Schiaffino. L’uomo che veniva da lontano

Articolo a cura di Alberto Capilupi

Il ritratto completo di un uomo prima ancora che di un campione
11 Giugno 2026
C’è un nome che ha cambiato la storia del calcio mondiale, ma che oggi in pochi ricordano davvero. È quello di Juan Alberto Schiaffino, il campione uruguaiano che nel 1950 firmò una delle imprese più clamorose di sempre, il “Maracanazo”, facendo piombare nel silenzio un intero stadio e riscrivendo per sempre il destino del calcio. Eppure, nonostante il suo talento abbia influenzato generazioni di giocatori e osservatori, in Italia non gli era mai stata dedicata una vera biografia.
Da questa lacuna nasce Schiaffino. L’uomo che veniva da lontano, (Edizioni Minerva, 336 pp.) il nuovo libro pubblicato da Edizioni Minerva e firmato da Massimiliano Castellani e Adalberto Scemma.

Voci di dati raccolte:

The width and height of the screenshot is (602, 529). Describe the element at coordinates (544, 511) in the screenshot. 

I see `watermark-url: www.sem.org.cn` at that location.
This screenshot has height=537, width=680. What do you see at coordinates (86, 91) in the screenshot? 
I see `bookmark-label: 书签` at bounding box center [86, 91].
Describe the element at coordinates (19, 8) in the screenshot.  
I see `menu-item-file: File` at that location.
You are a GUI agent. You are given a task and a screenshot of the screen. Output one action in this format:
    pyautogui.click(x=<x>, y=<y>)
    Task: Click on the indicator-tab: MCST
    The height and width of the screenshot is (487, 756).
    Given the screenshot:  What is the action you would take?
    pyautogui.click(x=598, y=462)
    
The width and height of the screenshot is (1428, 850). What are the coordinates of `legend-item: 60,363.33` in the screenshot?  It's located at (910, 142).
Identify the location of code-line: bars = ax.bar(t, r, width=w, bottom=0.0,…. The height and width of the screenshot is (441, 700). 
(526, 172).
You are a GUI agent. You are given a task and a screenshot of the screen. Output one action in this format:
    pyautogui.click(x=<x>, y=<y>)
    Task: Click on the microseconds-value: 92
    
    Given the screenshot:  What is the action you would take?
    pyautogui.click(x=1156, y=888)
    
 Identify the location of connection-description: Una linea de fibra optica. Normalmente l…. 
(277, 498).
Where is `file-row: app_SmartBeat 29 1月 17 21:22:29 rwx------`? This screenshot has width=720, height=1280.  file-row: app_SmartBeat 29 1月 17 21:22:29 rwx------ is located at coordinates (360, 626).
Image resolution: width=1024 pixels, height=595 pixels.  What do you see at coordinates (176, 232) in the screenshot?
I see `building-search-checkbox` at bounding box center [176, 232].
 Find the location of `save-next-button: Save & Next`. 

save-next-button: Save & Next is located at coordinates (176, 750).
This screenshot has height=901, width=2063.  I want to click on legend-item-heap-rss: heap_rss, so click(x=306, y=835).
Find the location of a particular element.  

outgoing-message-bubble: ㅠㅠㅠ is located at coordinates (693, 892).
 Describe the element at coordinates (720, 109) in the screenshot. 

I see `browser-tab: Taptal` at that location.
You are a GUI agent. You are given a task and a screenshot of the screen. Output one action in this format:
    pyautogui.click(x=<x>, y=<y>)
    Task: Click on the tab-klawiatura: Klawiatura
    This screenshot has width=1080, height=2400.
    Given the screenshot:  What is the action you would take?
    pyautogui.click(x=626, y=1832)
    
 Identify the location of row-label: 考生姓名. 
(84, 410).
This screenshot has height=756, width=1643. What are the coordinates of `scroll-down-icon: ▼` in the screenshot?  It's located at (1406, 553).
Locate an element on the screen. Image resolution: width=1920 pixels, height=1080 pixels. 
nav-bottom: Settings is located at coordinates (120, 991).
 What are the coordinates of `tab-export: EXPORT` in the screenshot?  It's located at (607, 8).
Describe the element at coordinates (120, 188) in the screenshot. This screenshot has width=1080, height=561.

→ Il tuo compito
Trascrivi parola per parola il tratto dell'articolo su Schiaffino che va da "Articolo a cura" fino a "e Adalberto Scemma.".

→ Soluzione del problema
Articolo a cura di Alberto Capilupi

Il ritratto completo di un uomo prima ancora che di un campione
11 Giugno 2026
C’è un nome che ha cambiato la storia del calcio mondiale, ma che oggi in pochi ricordano davvero. È quello di Juan Alberto Schiaffino, il campione uruguaiano che nel 1950 firmò una delle imprese più clamorose di sempre, il “Maracanazo”, facendo piombare nel silenzio un intero stadio e riscrivendo per sempre il destino del calcio. Eppure, nonostante il suo talento abbia influenzato generazioni di giocatori e osservatori, in Italia non gli era mai stata dedicata una vera biografia.
Da questa lacuna nasce Schiaffino. L’uomo che veniva da lontano, (Edizioni Minerva, 336 pp.) il nuovo libro pubblicato da Edizioni Minerva e firmato da Massimiliano Castellani e Adalberto Scemma.